André Breton (1896–1966, FR) was a poet, essayist, critic, founder and principal theorist of the Surrealist movement. He studied medicine and psychiatry, displaying a special interest in mental illness. During World War I he worked in neurological wards in Nantes. This experience prompted him to undertake an intense study of Freud, thus he developed an interest in art brut and art involving the subconscious and irrational. Breton pioneered automatic writing and drawing. He was also a collector of art and ethnographic material. A committed Marxist, he joined the French Communist Party in 1927. He left the party in 1935, but remained devoted to Marxist philosophy. Resident in Paris until 1941, Breton fled to America joining a number of other expatriate Surrealist artists in New York. After the war, in 1946, he returned to Paris, where he continued his left-wing political activism and promotion of Surrealism.
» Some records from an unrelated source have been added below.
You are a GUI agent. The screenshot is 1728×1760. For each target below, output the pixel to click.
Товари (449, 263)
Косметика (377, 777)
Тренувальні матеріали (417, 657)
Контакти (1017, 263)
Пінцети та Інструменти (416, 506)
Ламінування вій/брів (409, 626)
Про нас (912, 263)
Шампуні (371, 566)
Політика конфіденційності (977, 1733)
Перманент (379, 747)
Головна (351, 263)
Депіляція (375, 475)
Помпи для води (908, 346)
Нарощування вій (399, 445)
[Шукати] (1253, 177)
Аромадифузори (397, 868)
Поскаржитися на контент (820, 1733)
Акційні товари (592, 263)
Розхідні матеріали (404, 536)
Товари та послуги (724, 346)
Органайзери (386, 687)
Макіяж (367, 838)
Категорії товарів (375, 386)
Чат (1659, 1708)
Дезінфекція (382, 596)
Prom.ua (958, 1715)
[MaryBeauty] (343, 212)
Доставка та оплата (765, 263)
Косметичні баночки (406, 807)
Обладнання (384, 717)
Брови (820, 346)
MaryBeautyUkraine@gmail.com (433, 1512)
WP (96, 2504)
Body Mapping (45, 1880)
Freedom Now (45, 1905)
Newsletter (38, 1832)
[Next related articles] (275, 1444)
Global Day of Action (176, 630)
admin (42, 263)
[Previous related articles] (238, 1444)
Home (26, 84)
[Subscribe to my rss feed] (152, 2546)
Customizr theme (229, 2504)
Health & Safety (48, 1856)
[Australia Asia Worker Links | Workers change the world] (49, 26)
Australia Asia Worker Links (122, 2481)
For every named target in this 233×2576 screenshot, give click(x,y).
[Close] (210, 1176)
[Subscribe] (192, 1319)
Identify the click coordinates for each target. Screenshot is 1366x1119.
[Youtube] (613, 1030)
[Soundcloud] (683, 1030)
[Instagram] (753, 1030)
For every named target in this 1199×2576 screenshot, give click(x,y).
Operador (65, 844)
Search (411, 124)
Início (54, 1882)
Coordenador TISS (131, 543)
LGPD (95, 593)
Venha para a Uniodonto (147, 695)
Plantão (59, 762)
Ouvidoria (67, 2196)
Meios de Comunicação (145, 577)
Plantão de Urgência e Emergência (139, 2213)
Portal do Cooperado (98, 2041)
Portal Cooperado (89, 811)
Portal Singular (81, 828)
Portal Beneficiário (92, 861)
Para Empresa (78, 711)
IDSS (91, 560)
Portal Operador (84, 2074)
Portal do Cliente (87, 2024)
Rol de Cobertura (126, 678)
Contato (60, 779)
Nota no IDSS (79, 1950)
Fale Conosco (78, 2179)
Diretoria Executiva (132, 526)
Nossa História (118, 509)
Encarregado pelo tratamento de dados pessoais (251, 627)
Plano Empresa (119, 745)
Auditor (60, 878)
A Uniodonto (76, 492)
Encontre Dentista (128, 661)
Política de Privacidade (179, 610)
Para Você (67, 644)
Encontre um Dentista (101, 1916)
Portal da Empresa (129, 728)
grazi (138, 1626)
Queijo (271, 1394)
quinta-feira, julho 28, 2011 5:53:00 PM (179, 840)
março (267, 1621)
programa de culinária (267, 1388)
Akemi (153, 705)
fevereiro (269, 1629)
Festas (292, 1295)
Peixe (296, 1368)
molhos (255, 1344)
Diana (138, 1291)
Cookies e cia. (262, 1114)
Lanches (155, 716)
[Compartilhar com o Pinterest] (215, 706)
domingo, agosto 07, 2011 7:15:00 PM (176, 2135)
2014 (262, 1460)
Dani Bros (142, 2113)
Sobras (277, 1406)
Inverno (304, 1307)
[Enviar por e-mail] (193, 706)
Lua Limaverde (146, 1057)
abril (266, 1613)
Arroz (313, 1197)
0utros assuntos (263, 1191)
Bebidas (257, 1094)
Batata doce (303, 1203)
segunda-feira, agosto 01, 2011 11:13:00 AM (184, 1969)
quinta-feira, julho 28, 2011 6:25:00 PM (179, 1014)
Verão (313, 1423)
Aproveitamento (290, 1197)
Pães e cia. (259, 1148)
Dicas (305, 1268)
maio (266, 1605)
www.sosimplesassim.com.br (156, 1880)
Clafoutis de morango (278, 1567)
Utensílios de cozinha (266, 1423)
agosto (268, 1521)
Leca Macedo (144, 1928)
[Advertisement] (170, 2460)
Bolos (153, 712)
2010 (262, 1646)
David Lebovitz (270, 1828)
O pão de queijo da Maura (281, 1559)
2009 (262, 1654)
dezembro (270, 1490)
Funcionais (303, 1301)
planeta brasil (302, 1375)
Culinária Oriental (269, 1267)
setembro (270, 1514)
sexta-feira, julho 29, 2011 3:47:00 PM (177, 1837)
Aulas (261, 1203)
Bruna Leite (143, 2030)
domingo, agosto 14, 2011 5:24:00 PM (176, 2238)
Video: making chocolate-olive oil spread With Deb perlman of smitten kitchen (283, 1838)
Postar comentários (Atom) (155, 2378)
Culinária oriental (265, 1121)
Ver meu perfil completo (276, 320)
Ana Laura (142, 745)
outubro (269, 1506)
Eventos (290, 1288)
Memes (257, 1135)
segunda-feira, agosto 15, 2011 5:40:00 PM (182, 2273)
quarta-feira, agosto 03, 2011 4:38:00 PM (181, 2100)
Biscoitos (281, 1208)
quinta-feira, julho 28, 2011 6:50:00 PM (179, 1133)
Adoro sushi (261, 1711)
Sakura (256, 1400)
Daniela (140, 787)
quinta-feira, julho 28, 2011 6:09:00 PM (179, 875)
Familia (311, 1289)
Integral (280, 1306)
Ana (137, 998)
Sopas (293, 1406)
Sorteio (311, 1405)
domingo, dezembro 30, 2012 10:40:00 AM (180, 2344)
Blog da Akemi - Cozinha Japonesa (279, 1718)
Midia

Surrealist collective drawings
After May 1940, Marseille was home to refugees coming from across Europe to escape to the Americas. Many artists, musicians, writers and thinkers found refuge at Villa Air-Bel, run by the US-American journalist Varian Fry with the support of the Emergency Rescue Committee (today called The International Rescue Committee). There, they would bide their time until they were able to escape. Victor Serge even named the spacious residence ‘Château Espère-Visa’. At one point or another, the Villa’s guests included such notables as André Breton, Jacqueline Lamba, Oscar Dominguez, Victor Brauner, Jacques Hérold, Wifredo Lam, Max Ernst, André Masson and Marcel Duchamp. André Gomès was keeping their photographic diary. In its large library, the motley group would engage in playful collective activities: readings, games, riddles and anagrams of all kinds, but perhaps most notably ‘exquisite corpses’, which Breton defined as ‘a folded paper game that consists of having several people compose a sentence or a drawing, without any of them being able to take into account previous collaboration or collaborations.’ In the classic example that gave the game its name, the first sentence read ‘the exquisite corpse-drink-wine-new’. Though it started with text, the game soon encompassed drawings, collages and photographic fragments.